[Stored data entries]
*-*-*

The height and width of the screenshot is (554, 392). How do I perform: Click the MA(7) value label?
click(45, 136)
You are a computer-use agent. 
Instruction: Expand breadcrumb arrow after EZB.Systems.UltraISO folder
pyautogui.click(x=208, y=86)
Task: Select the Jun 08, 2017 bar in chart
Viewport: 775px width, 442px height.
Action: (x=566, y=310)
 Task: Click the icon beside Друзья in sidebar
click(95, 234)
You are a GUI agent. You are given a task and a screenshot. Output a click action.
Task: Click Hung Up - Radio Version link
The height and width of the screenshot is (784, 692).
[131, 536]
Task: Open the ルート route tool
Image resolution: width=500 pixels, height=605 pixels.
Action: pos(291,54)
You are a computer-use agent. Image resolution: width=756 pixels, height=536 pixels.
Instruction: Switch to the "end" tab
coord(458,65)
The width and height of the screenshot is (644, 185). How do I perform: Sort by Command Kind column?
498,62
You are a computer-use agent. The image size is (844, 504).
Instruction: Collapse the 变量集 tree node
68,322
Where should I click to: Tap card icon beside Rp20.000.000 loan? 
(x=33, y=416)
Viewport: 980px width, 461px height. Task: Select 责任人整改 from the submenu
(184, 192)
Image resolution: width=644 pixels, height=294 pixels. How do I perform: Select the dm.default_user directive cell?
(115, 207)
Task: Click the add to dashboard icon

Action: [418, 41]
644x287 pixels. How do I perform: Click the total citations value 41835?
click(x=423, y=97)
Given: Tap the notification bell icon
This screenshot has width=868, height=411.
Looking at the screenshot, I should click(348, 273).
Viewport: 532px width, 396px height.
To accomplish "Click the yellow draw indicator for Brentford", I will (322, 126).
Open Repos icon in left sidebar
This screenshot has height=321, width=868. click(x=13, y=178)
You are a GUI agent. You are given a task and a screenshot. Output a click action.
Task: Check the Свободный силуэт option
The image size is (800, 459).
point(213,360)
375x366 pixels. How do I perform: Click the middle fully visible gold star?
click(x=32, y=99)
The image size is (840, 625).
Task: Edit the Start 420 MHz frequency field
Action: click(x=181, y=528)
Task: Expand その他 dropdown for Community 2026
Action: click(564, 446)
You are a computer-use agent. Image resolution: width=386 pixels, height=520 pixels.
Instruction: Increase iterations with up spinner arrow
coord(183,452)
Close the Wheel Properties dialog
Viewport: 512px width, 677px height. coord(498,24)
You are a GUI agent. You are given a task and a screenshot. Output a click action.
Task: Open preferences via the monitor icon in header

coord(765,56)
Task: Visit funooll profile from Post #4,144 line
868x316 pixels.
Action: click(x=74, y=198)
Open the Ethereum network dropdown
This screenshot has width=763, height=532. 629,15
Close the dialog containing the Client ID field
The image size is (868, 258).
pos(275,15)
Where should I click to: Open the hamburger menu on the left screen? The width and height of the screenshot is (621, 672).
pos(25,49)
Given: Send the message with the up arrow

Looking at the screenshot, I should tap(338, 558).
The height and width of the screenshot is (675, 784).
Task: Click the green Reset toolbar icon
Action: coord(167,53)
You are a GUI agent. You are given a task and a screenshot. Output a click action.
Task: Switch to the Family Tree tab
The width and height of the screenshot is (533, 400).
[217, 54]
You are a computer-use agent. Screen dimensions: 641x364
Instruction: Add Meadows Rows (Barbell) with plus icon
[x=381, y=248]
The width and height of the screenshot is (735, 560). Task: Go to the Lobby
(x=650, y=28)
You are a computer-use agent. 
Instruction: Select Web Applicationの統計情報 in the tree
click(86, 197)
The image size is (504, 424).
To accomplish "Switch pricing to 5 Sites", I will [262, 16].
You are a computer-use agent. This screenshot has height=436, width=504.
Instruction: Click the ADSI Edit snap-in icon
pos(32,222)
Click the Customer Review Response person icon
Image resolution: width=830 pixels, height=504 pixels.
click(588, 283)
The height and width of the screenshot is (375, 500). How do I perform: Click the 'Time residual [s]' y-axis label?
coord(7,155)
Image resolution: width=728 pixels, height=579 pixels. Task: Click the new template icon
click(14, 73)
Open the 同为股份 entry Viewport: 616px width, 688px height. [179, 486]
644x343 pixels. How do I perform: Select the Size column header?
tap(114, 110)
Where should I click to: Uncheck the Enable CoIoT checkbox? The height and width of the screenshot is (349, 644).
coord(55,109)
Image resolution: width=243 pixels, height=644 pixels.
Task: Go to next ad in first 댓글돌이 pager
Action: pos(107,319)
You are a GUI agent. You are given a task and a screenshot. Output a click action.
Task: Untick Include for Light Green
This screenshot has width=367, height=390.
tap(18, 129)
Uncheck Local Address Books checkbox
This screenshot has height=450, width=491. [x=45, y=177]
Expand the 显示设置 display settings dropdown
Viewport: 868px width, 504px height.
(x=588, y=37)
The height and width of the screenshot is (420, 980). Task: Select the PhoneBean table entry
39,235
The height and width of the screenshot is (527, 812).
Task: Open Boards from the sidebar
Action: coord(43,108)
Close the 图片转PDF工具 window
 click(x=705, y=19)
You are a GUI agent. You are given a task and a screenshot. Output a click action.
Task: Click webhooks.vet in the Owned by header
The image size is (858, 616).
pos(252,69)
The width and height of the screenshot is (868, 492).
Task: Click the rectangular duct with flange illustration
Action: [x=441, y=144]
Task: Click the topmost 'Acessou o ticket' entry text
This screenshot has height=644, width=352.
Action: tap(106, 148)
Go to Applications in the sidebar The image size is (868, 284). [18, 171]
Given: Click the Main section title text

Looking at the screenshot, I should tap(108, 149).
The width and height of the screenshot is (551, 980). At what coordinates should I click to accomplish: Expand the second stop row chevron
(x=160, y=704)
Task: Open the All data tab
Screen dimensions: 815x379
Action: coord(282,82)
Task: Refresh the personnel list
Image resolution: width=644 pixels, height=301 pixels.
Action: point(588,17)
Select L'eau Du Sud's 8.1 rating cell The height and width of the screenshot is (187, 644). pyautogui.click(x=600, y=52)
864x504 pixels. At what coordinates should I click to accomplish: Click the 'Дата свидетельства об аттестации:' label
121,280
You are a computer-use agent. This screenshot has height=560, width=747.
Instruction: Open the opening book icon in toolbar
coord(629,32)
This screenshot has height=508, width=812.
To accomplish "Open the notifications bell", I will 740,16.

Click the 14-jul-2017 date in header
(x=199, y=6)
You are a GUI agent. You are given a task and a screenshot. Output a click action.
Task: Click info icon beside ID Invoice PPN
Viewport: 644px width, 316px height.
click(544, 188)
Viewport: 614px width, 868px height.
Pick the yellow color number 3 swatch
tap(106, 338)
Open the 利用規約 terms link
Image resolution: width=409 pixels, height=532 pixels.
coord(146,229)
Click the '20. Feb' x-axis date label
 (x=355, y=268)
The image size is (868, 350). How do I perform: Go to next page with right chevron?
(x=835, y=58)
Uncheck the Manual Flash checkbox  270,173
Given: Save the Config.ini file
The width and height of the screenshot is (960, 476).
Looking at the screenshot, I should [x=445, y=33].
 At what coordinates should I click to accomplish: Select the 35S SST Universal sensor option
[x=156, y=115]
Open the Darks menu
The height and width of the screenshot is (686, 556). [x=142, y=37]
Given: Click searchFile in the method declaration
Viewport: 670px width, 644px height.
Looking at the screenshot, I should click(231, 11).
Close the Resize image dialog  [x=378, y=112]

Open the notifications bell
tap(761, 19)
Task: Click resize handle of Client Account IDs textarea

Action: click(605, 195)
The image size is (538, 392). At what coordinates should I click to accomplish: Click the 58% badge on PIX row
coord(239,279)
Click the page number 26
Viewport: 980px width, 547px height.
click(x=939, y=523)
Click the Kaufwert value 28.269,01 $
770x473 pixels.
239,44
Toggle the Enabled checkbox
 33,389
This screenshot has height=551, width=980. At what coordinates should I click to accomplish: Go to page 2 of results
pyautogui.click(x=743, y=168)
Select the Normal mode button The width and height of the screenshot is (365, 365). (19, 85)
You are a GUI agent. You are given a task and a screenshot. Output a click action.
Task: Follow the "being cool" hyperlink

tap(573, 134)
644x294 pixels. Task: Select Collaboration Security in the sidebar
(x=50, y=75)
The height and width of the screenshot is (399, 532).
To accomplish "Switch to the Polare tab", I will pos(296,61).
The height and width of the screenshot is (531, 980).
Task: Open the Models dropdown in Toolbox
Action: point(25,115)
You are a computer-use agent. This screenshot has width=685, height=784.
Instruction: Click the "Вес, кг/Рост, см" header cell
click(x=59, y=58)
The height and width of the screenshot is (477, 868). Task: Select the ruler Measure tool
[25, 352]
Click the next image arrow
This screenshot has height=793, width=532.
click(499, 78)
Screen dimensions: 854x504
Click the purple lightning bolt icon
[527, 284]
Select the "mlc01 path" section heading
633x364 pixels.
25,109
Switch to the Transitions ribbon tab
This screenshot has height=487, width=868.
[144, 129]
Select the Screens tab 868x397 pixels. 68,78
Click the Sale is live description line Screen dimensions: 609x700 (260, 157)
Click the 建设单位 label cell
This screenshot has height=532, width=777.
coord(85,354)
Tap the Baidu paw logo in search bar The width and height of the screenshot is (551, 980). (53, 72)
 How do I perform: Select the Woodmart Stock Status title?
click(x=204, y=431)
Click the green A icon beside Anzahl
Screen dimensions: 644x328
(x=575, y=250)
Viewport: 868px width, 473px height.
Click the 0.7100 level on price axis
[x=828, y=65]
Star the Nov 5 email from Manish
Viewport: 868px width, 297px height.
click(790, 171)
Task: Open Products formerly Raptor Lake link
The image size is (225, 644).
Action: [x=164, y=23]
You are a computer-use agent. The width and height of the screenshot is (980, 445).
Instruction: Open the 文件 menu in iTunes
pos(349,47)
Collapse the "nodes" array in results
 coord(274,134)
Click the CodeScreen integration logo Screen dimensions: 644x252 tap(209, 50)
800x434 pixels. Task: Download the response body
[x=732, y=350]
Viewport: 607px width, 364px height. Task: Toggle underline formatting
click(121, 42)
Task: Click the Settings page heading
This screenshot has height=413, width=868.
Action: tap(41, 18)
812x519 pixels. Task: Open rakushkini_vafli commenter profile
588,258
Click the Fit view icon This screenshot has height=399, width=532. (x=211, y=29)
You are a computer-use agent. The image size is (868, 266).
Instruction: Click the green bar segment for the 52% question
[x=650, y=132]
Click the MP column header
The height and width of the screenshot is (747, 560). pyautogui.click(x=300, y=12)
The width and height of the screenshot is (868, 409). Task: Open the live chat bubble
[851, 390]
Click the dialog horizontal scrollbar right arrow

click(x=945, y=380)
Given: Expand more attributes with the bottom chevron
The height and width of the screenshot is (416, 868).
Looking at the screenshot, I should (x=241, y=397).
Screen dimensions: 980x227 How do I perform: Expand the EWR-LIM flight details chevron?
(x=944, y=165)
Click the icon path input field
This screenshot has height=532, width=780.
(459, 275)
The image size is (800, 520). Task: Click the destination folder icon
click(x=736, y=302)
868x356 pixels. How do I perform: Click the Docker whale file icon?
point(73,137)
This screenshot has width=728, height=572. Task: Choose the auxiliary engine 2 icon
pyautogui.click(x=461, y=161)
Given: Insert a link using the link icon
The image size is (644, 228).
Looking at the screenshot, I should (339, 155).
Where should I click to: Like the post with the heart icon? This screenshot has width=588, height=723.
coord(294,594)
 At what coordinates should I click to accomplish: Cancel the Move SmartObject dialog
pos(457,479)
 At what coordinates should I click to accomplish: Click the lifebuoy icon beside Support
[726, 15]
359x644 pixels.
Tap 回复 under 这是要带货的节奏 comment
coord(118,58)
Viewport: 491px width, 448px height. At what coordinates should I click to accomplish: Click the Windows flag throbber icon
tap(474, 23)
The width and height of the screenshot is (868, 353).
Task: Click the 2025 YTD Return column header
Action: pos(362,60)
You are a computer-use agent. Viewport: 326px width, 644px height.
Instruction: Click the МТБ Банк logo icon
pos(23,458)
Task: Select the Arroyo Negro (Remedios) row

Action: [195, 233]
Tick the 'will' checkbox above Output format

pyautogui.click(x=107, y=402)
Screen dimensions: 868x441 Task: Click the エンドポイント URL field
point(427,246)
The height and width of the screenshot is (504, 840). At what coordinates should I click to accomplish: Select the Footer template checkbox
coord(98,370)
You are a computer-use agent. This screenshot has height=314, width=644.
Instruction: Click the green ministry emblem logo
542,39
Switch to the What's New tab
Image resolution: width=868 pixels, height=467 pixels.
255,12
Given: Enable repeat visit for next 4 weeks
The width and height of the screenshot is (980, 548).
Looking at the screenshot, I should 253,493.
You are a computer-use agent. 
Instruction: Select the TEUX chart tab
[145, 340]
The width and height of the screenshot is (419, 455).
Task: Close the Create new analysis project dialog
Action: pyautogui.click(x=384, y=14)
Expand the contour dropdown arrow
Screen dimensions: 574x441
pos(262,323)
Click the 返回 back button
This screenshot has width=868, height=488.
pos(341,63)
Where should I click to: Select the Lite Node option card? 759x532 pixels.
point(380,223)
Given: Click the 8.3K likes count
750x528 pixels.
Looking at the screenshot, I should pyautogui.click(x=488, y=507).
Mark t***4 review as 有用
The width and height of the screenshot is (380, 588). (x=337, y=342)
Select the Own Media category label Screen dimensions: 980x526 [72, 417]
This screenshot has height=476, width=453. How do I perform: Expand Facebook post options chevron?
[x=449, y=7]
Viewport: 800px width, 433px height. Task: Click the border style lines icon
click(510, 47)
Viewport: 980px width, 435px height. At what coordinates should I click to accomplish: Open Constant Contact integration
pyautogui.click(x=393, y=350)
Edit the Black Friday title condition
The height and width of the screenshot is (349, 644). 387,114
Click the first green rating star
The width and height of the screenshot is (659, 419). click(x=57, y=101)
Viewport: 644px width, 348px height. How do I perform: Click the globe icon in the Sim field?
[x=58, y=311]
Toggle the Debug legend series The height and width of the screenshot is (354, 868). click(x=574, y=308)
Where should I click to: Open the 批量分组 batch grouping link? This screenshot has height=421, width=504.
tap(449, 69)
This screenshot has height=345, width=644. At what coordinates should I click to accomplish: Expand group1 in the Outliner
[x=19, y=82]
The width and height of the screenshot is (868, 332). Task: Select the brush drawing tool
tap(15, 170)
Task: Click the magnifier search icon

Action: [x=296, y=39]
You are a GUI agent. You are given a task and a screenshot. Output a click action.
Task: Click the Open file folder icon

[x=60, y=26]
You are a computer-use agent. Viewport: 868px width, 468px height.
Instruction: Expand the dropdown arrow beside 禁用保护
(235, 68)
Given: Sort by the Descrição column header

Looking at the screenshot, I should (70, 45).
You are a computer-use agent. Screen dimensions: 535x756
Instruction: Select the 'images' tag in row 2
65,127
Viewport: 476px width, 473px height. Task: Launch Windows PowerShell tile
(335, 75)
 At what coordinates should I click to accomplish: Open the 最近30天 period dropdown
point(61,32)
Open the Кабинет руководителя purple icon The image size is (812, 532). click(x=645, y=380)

*-*-*

Where "heading" occurs in a line of the data above, count that line. Give the final count and no other words.

**THE COMPLETED TASK:** 2